Stored items:
┄┄┄┄┄┄┄┄┄┄

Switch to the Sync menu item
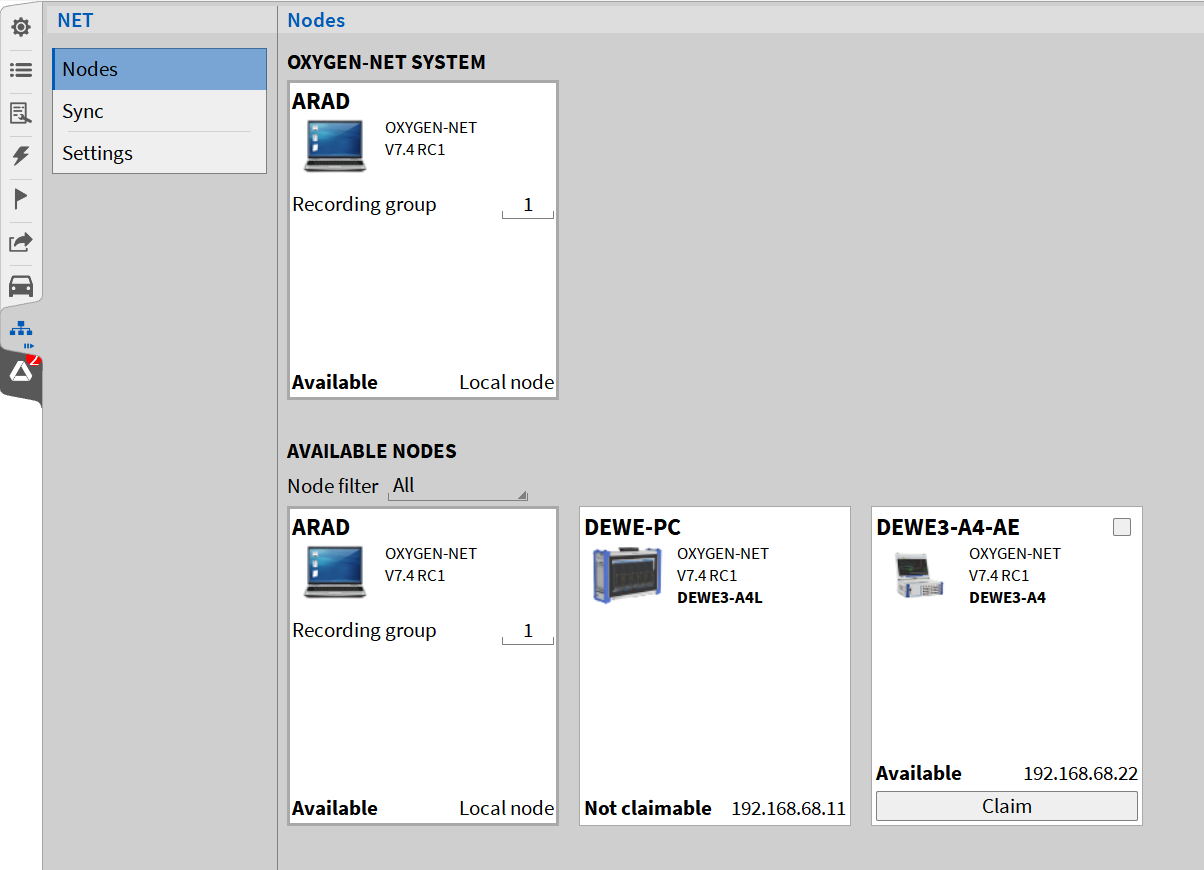Screen dimensions: 1204x870 pyautogui.click(x=160, y=111)
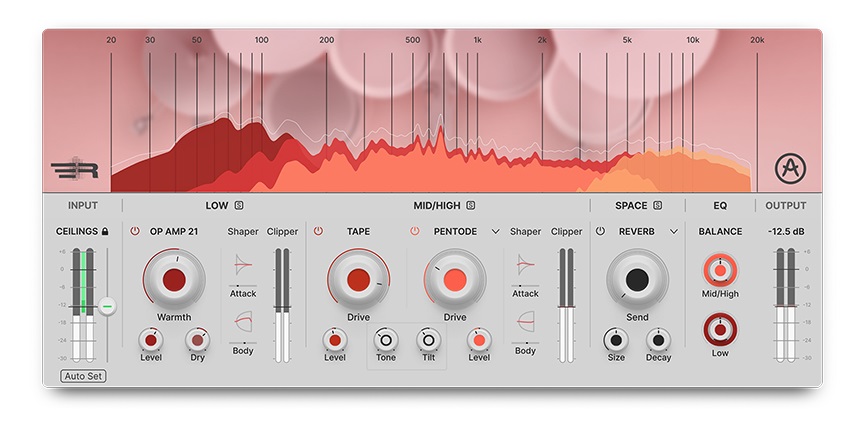Click the plugin logo at spectrum left
This screenshot has width=866, height=421.
tap(75, 170)
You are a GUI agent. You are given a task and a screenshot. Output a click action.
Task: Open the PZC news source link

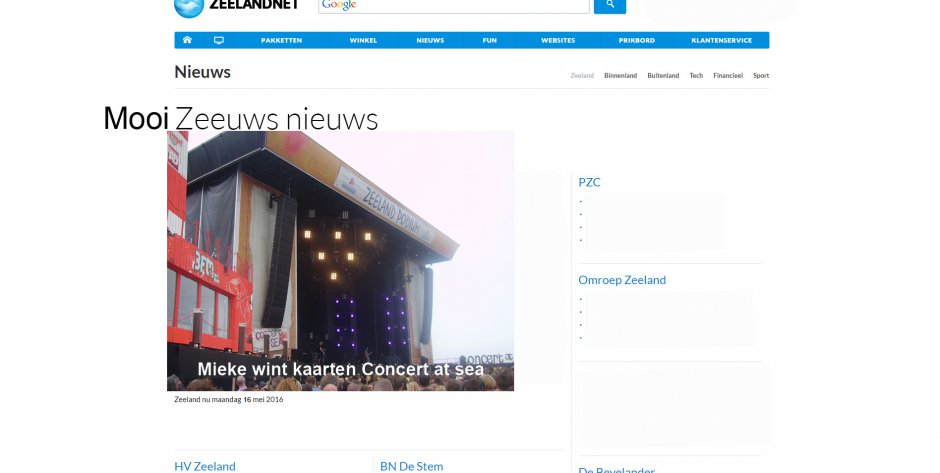click(589, 182)
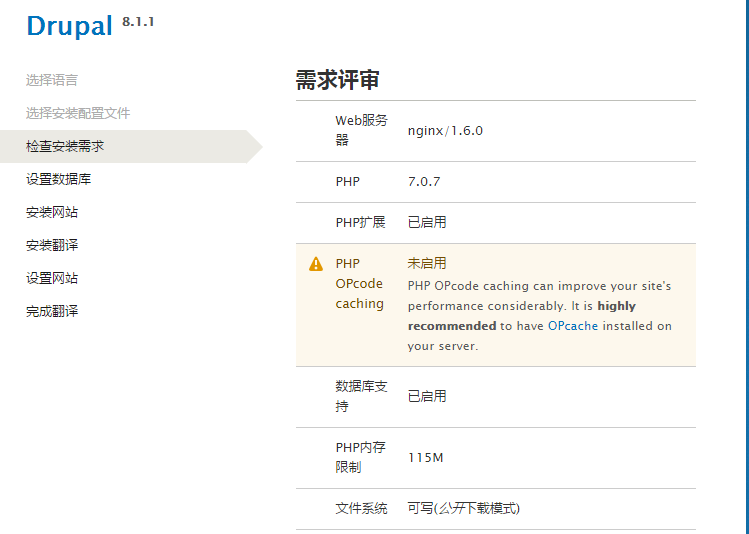Click the Web服务器 row label

point(360,130)
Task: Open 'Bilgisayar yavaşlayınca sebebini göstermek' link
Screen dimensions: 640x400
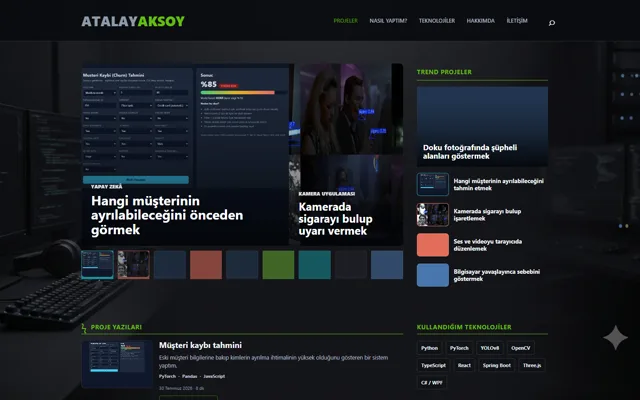Action: tap(497, 275)
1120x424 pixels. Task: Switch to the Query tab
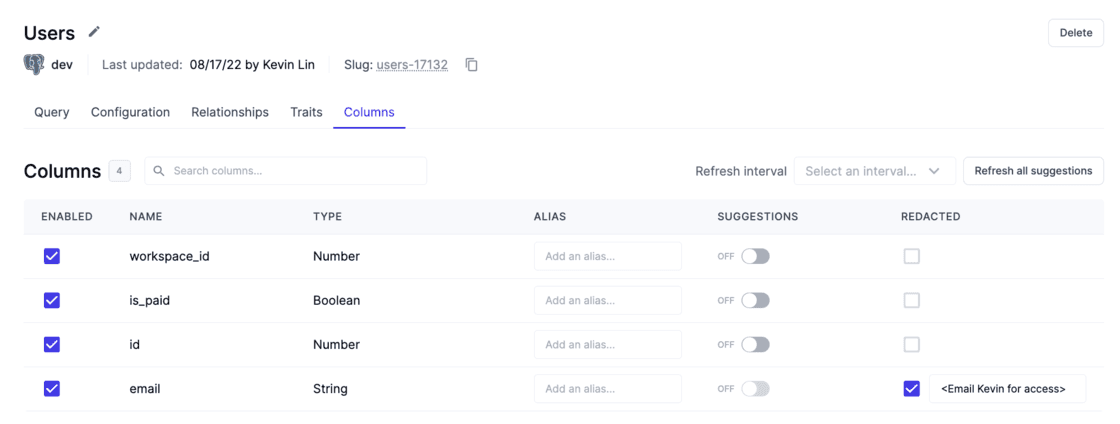point(52,112)
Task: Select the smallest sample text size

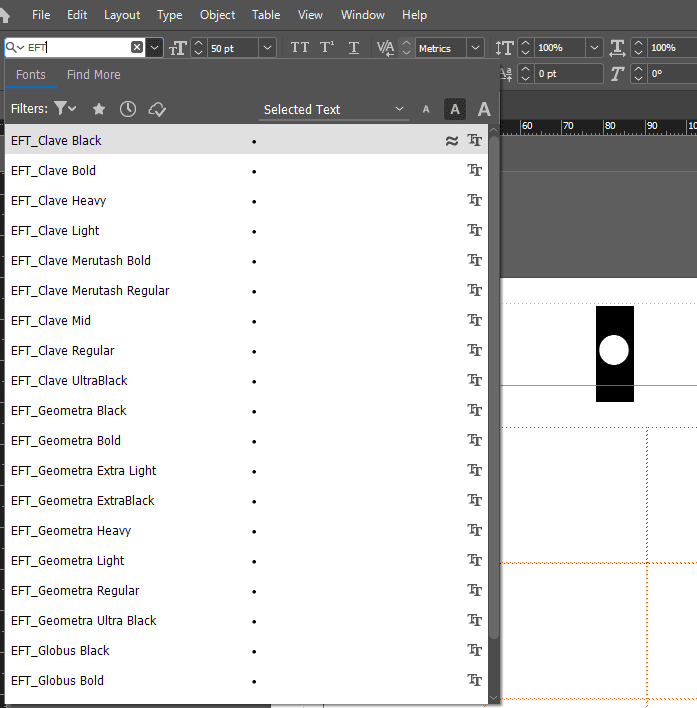Action: click(x=426, y=110)
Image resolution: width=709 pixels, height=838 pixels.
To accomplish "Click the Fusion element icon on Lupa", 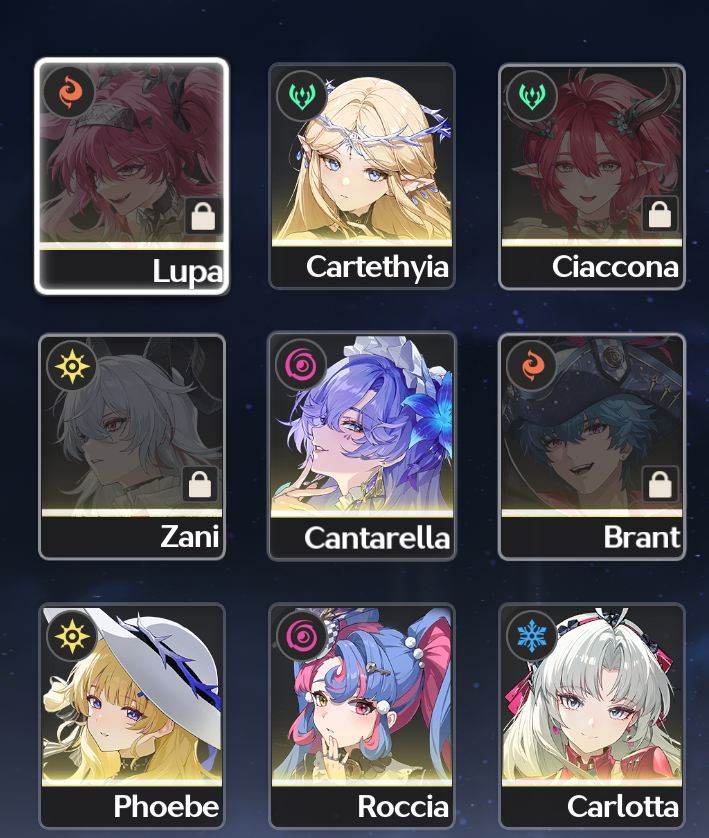I will coord(69,92).
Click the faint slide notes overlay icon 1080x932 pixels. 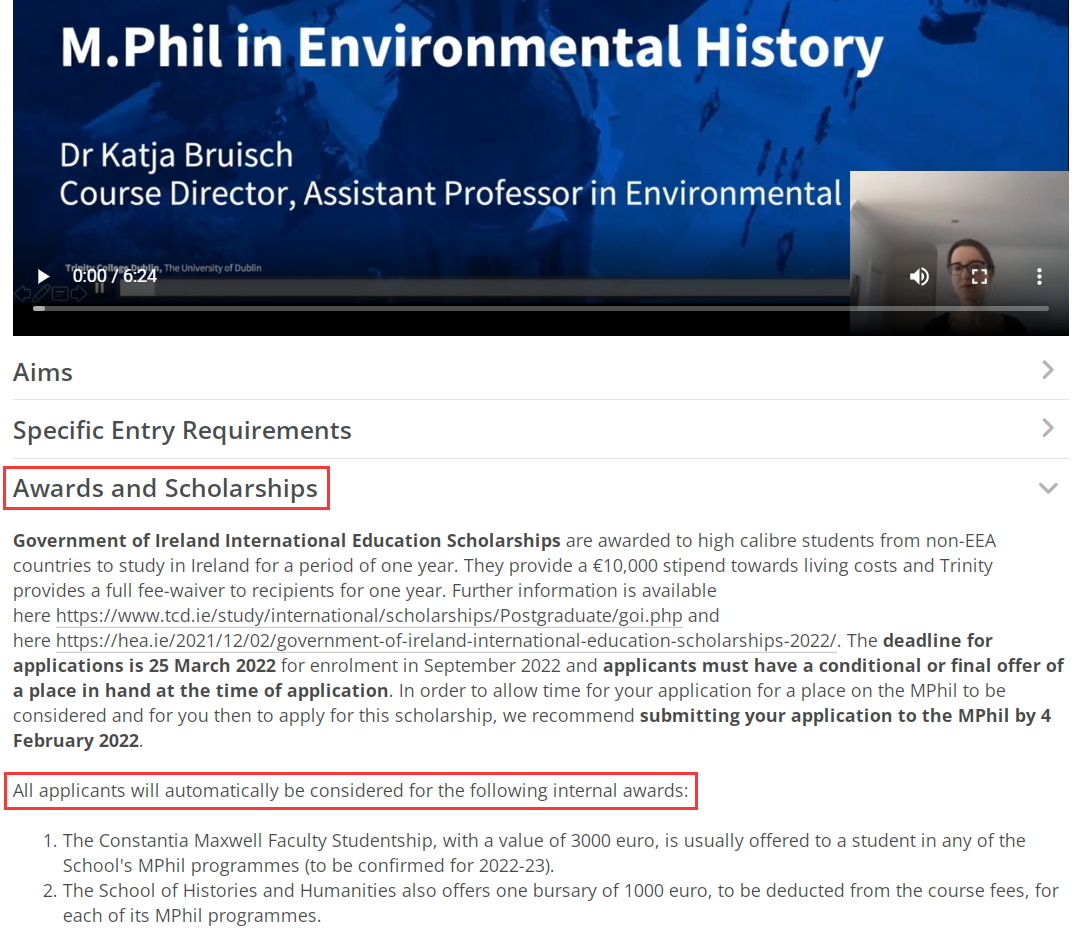60,294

┄┄┄┄┄┄┄┄┄┄

▸ WORK TO BE COMPLETED:
Pictures stay out. Print the data exactly, from its first line through the line containing "Image resolution: width=709".

▸ COMPLETED EXERCISE:
Switch to the Sync menu item
Screen dimensions: 1204x870 pyautogui.click(x=160, y=111)
Click the plugin logo at spectrum left
This screenshot has width=866, height=421.
tap(75, 170)
You are a GUI agent. You are given a task and a screenshot. Output a click action.
Task: Open the PZC news source link

click(589, 182)
Click the Web服务器 row label

point(360,130)
Task: Open 'Bilgisayar yavaşlayınca sebebini göstermek' link
Screen dimensions: 640x400
Action: tap(497, 275)
1120x424 pixels. Task: Switch to the Query tab
point(52,112)
Task: Select the smallest sample text size

Action: click(x=426, y=110)
Image resolution: width=709 pixels, height=838 pixels.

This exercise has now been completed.